Marilyn Berchie-Gialamas, DNP, CRNP, NP-C, CBS, brings comprehensive maternal healthcare directly into the homes of mothers across Maryland as a nurse practitioner with Trinity Maternal Wellness. Her in-home postpartum visits extend well beyond routine check-ins, encompassing individualized clinical assessment, lactation and newborn support, mental health screening, chronic disease management and intensive care coordination. By meeting mothers in their own homes, she confronts the often unseen barriers created by social determinants of health and ensures that high-risk mothers receive dignified, culturally responsive and evidence-based care.
Berchie-Gialamas partners with community-based organizations such as Baltimore Healthy Start to reach mothers disproportionately affected by maternal morbidity and mortality. Her collaborative model bridges clinical practice and community trust so that vulnerable families are not lost within fragmented systems of care.
As founder and executive director of Trinity Maternal Wellness, a Maryland nonprofit dedicated to perinatal and postpartum support, she has built programming that offers free support groups, wellness education and essential maternal and infant supplies, removing financial barriers that can compromise maternal well-being. She designed these initiatives to uplift families who might otherwise navigate pregnancy and postpartum in isolation.
Her work also reaches the academic and research arenas. As an assistant professor at Morgan State University, she prepares the next generation of nurses to deliver compassionate, competent and advocacy-driven maternal healthcare, instilling clinical rigor, cultural humility and a commitment to equity.
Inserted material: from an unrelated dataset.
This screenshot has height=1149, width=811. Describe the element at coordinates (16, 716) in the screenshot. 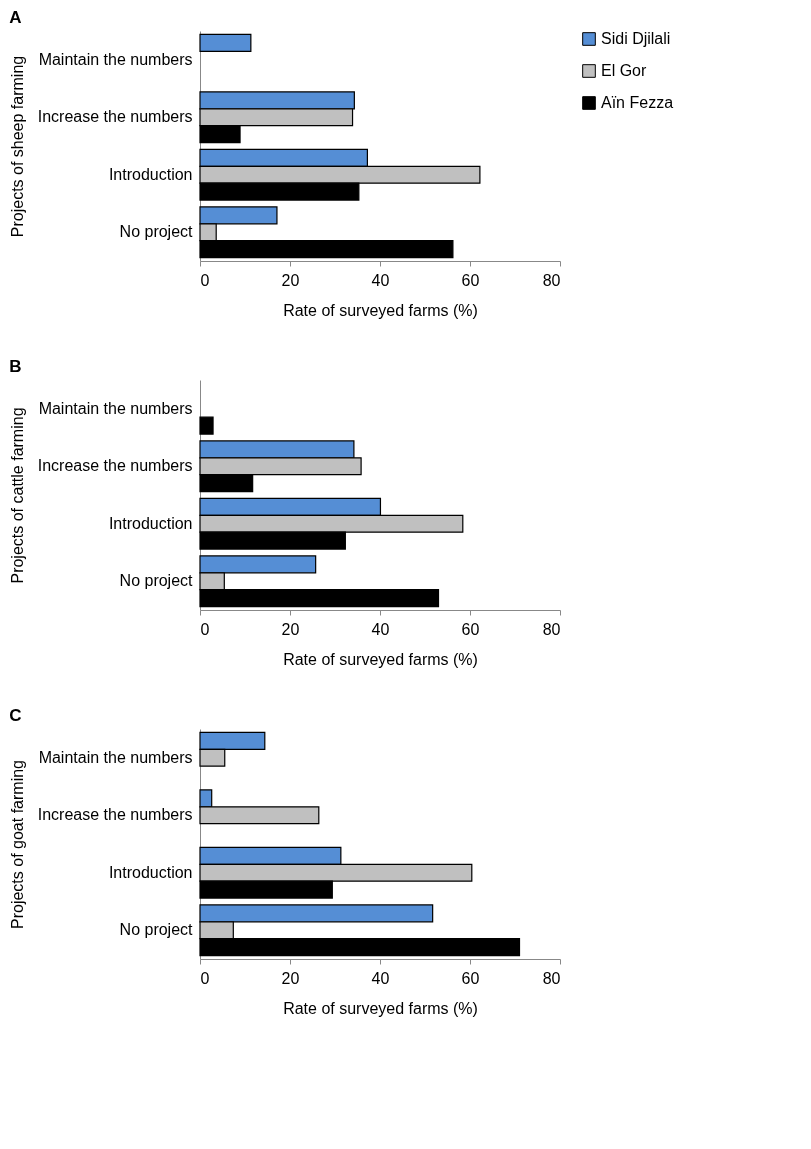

As a co-investigator with the university’s Center for Maternal and Family Health, she contributes to research examining maternal health disparities and translates those findings into evidence-informed solutions.
Berchie-Gialamas describes her work through the mothers she has served. One returned home after delivery with severe warning signs of preeclampsia and symptoms of postpartum depression. During an in-home visit, she initiated emergency protocols, coordinated readmission and mobilized childcare and transportation so the mother could receive treatment before a life-threatening emergency occurred. Another mother arrived at a Trinity Maternal Wellness support group withdrawn and isolated, having recently relocated without family support and struggling financially. Berchie-Gialamas coordinated immediate access to maternal and infant supplies and referred her to Baltimore Healthy Start for year-round case management. For her, clinical excellence, advocacy and coordination are inseparable.